→ Entries provided
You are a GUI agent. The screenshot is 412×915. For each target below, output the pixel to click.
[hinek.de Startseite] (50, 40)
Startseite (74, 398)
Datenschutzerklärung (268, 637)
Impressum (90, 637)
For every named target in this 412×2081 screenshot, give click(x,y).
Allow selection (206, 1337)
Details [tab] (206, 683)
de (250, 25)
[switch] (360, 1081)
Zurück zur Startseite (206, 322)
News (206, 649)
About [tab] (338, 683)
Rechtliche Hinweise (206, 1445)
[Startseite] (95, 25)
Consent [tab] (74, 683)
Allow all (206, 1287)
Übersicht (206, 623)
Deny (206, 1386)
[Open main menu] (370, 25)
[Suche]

→ Assigned task
Word for word, restate the lines of the listing above starting at the line with "Impressum (90, 637)" and ending at the line with "About [tab] (338, 683)", and nothing outside them.

→ Response
Impressum (90, 637)
For every named target in this 412×2081 screenshot, give click(x,y).
Allow selection (206, 1337)
Details [tab] (206, 683)
de (250, 25)
[switch] (360, 1081)
Zurück zur Startseite (206, 322)
News (206, 649)
About [tab] (338, 683)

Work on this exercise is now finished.